Figure 5- These graphs indicate Ground glass opacity, crazy paving and consolidation positive cases. In the centre the overall confidence scores given for those images are given (so one can have a case that is COVID-19 normal (a score of 0-2 in the inner circle) and still have a number of cases with ground glass opacities. Then in the outer ring, one can see the proportion of images given a positive score by (where relevant) 0-10%, 10-30%, 30-50%, 50-70%, and 70-90% of readers. Please note that a category of above 90% of readers does not exist demonstrating that at no time did all readers correctly identify any of the three appearance types.

For each of the appearances, the overall performance of readers are shown in the following Figure. Each of these matrices demonstrate the matching of the reader scores with the overall truth. From this figure it can be seen that generally readers performed better with the normal (absent) than with the abnormal (Present) cases. In particular, it is worth noting that for crazy paving and consolidation the majority of readers (users) said the appearance was normal for appearance-positive cases, suggesting that a lot of clinicians are failing to recognise key radiologic features associated with COVID-19.

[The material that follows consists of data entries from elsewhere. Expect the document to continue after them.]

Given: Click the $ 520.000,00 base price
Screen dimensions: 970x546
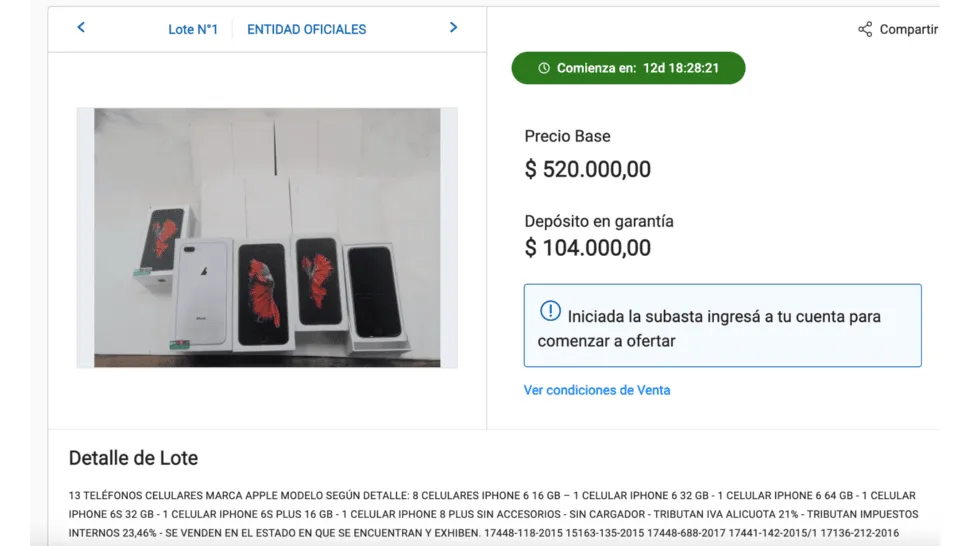Looking at the screenshot, I should tap(587, 169).
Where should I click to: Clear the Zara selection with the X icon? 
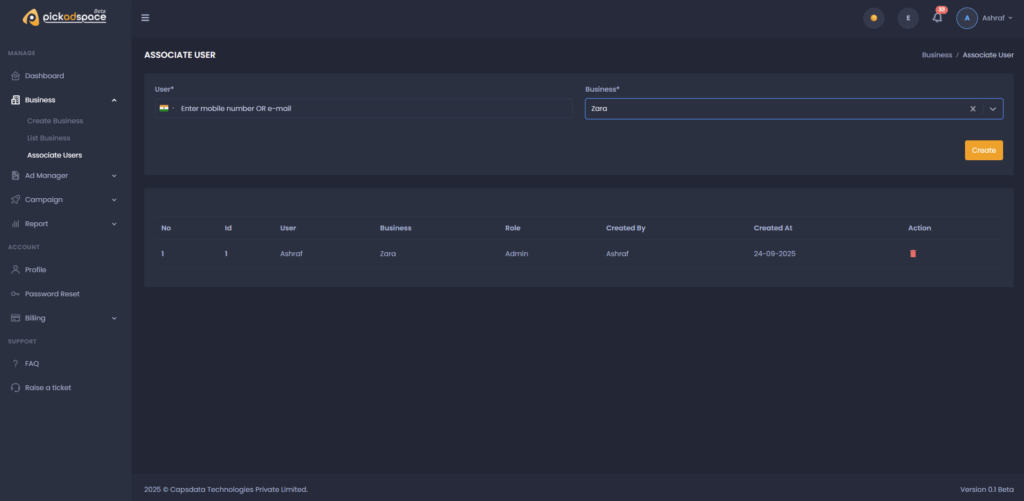pos(972,108)
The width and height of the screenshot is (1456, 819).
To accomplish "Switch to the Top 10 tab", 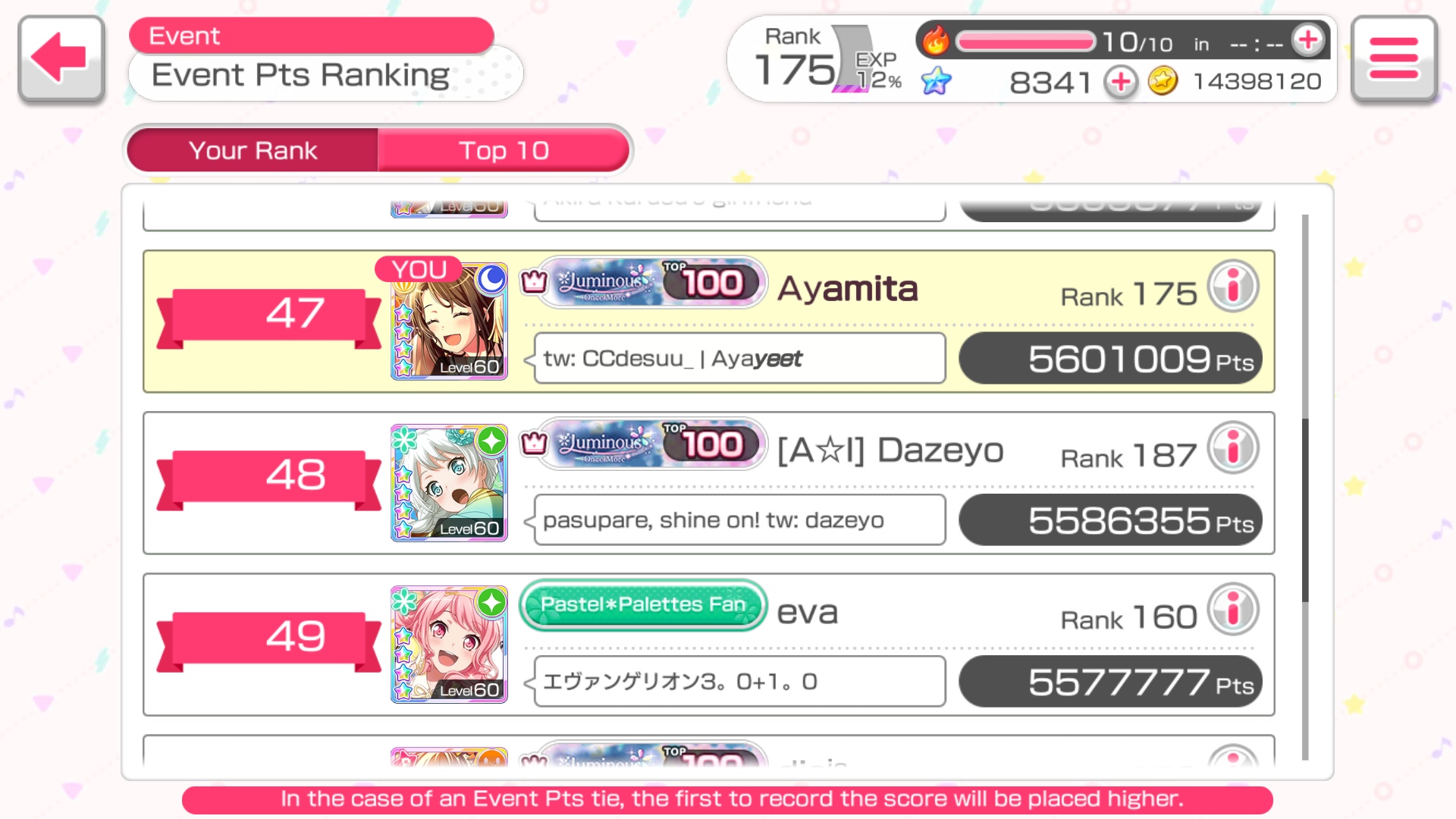I will pyautogui.click(x=504, y=150).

These matrices for each of the three appearance types demonstrate the proportion of readers who matched the judgements of the Expert Panel.
These matrices for each of the three appearance types demonstrate the proportion of readers who matched the judgements of the Expert Panel.

Overall Conclusions:

  • A good array of COVID-19 cases have been presented to readers, demonstrating all typical COVID-19 positive appearances;
  • COVID-19 appearances are being judged as being normal with high degrees of confidence;
  • Cases without COVID-19 appearances are being judged as positive;
  • For all the three main appearance types, many images were given a normal rating, even though according to the experts, that appearance was there;
  • Generally readers performed better with the normal (absent) than with the abnormal (Present) cases;
  • Clinicians are failing to recognise key radiologic features associated with COVID-19 highlighting the need for effective and available educational solutions.